Document segment
-- START --

# Cost-Benefit Analysis: Adversarial Fraud Detection

This notebook performs Monte Carlo simulation to quantify the business value of adversarial robustness testing.

## Key Questions
1. What is the expected loss from adversarial attacks on our fraud detection system?
2. How much does improving model robustness reduce expected losses?
3. What is the ROI of red team testing?

In [None]:
import numpy as np
import pandas as pd
import matplotlib.pyplot as plt
import seaborn as sns
from scipy import stats

# Set style
plt.style.use('seaborn-v0_8-whitegrid')
sns.set_palette('husl')

np.random.seed(42)

## 1. Define Business Parameters

In [None]:
# Business parameters
PARAMS = {
    # Transaction volume
    'daily_transactions': 100_000,
    'fraud_rate': 0.0013,  # 0.13% from PaySim data
    'avg_fraud_amount': 25_000,  # Average fraudulent transaction amount
    
    # Model performance
    'model_auc': 0.9989,
    'detection_rate': 0.95,  # True positive rate at operating threshold
    'false_positive_rate': 0.01,
    
    # Adversarial risk (before robustness testing)

-- END --

Information supplied

-- START --

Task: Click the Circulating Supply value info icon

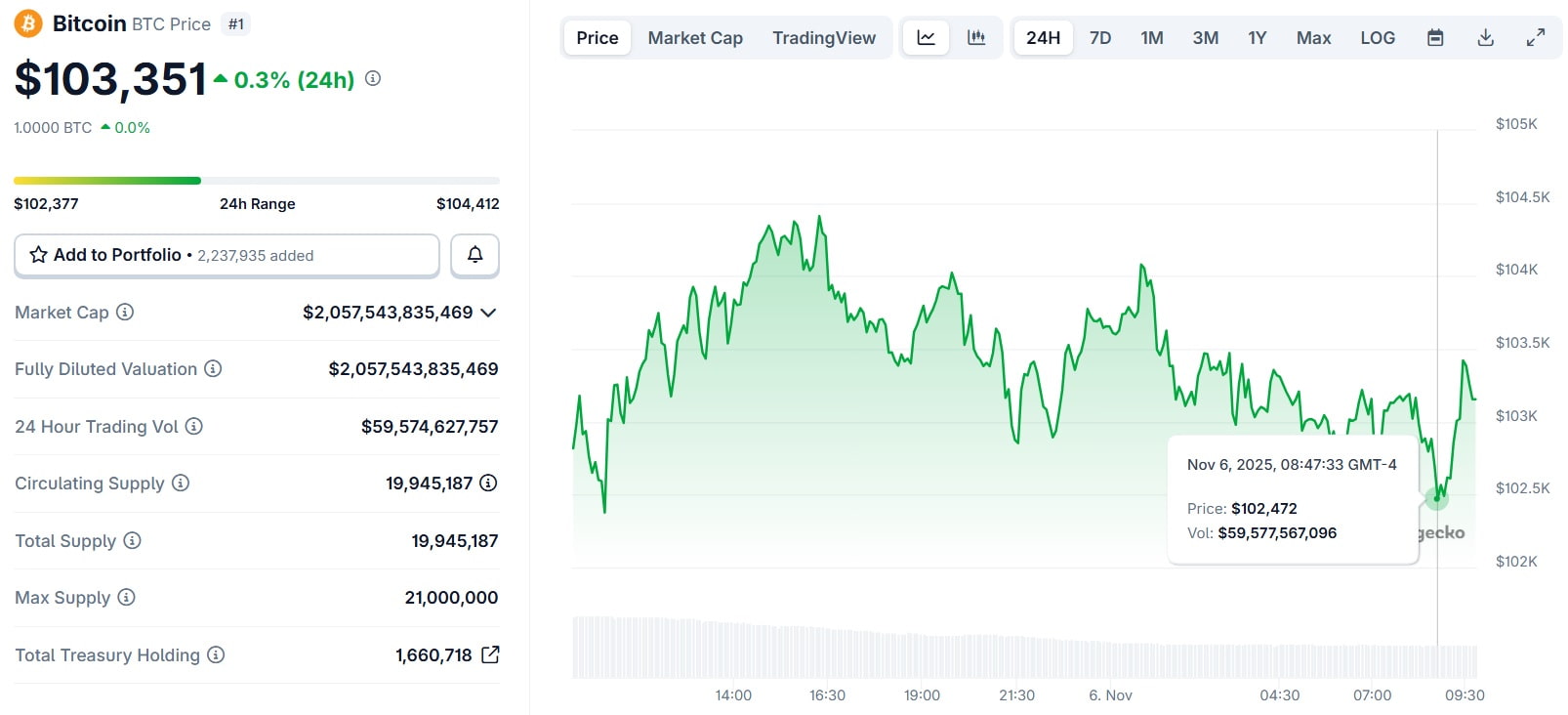Action: (488, 483)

-- END --

Written exercise A
In one to three sentences, explain what the Monte Carlo simulation in the fraud detection cost-benefit notebook is for.
Written exercise B
According to the fraud detection cost-benefit notebook, what data does the 0.13% fraud rate come from?
Written exercise C
Rewrite the fraud detection cost-benefit notebook from "# Cost-Benefit Analysis: Adversarial" up to and including "red team testing?", swapping "robustness" for "resilience".

Exercise response A
It quantifies the business value of adversarial robustness testing. It does this by estimating the expected loss from adversarial attacks on the fraud detection system, how much improving model robustness cuts those losses, and the ROI of red team testing.

Exercise response B
PaySim data.

Exercise response C
# Cost-Benefit Analysis: Adversarial Fraud Detection

This notebook performs Monte Carlo simulation to quantify the business value of adversarial resilience testing.

## Key Questions
1. What is the expected loss from adversarial attacks on our fraud detection system?
2. How much does improving model resilience reduce expected losses?
3. What is the ROI of red team testing?